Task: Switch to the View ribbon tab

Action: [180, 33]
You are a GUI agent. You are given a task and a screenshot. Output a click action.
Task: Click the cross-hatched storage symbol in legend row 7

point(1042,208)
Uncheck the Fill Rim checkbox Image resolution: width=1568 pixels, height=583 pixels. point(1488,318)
■ ■ ■
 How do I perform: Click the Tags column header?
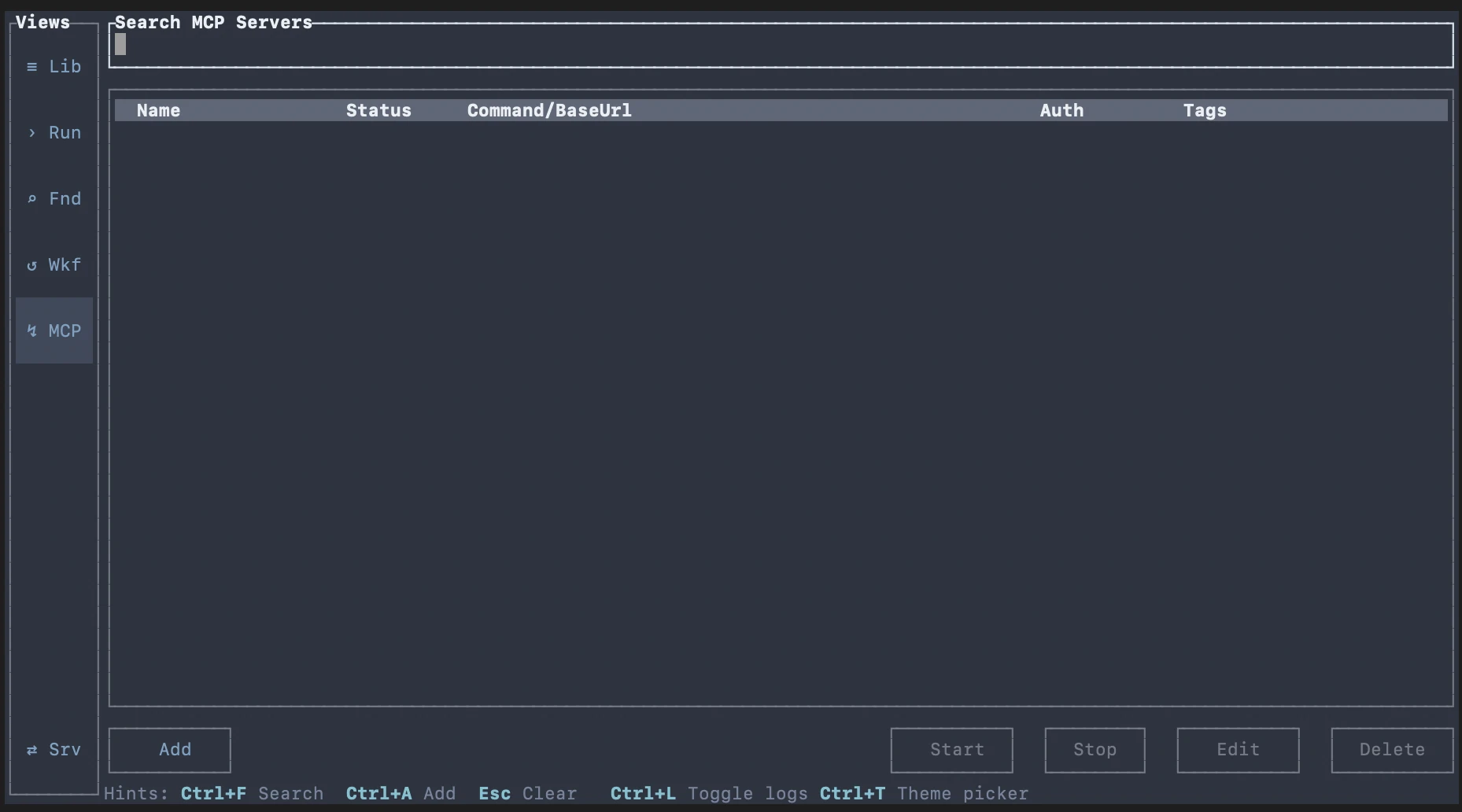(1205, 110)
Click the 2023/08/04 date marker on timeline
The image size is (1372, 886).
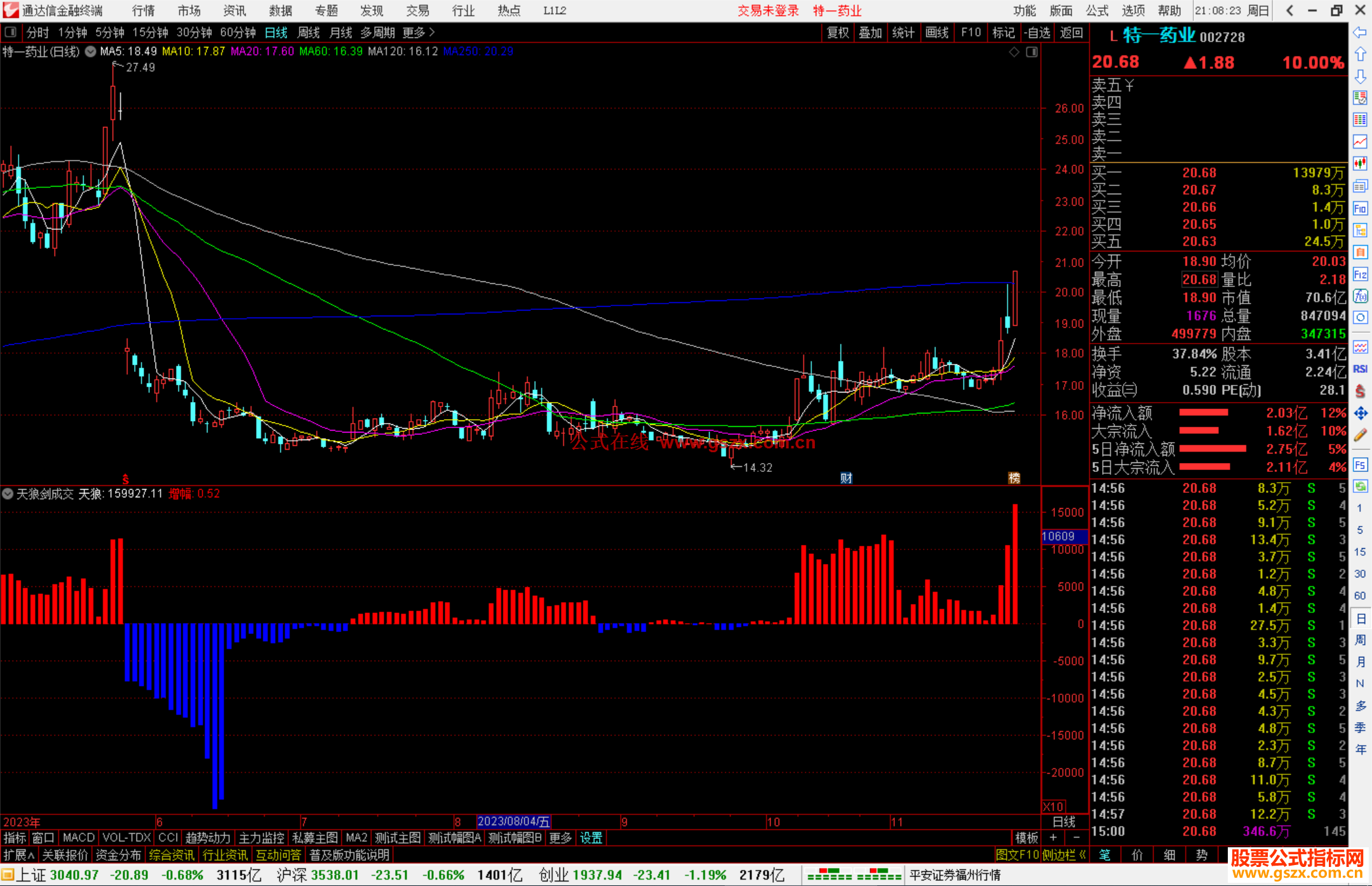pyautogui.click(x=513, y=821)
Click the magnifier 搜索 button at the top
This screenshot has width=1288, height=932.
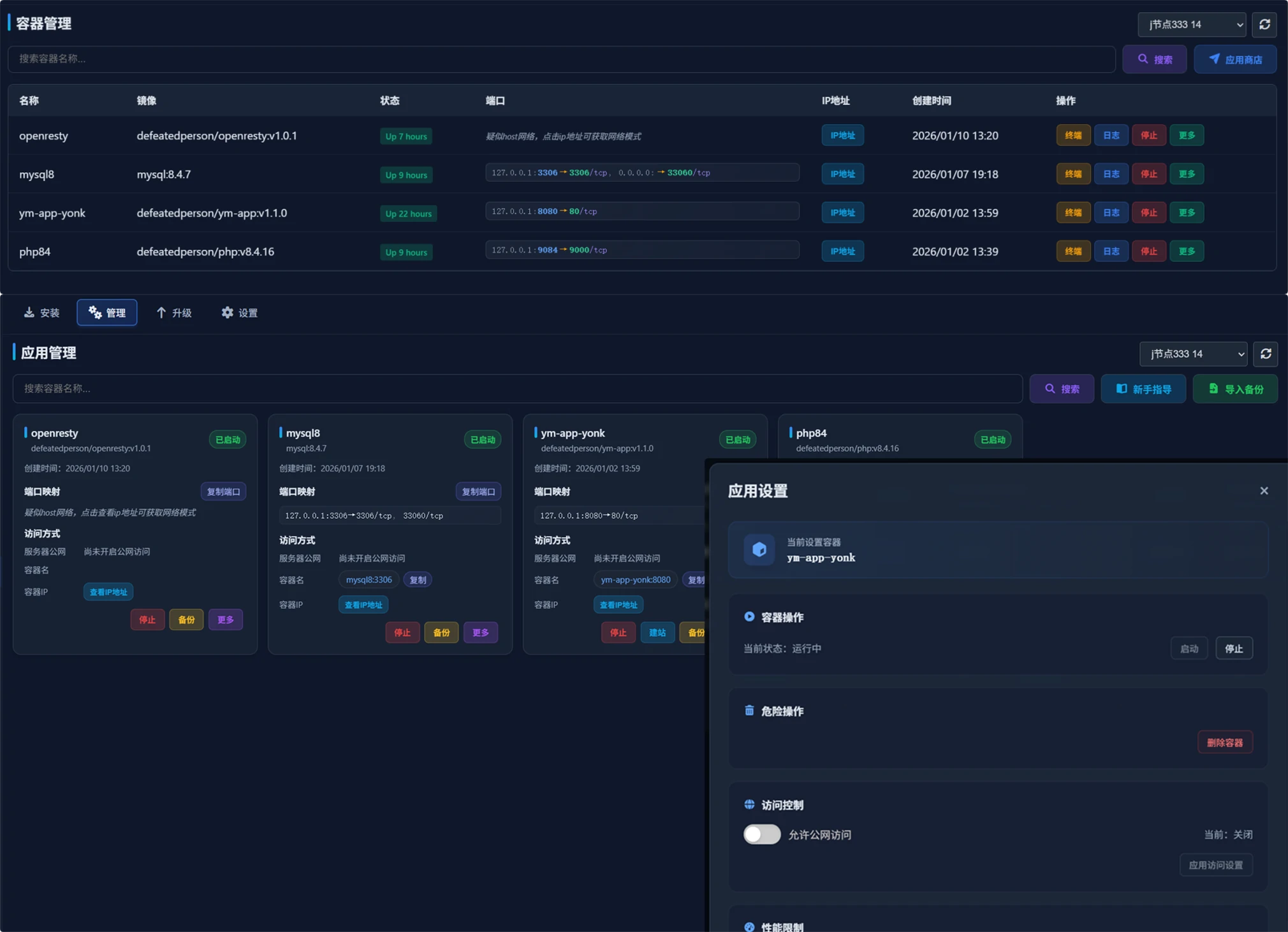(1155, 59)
■ ■ ■
Copy the stretch of the records above that runs from the line with "Task: Switch to the View ribbon tab" through the line with "Uncheck the Fill". Both end lines belong in the copy, and nothing else does.

Task: Switch to the View ribbon tab

Action: [180, 33]
You are a GUI agent. You are given a task and a screenshot. Output a click action.
Task: Click the cross-hatched storage symbol in legend row 7

point(1042,208)
Uncheck the Fill Rim checkbox Image resolution: width=1568 pixels, height=583 pixels. point(1488,318)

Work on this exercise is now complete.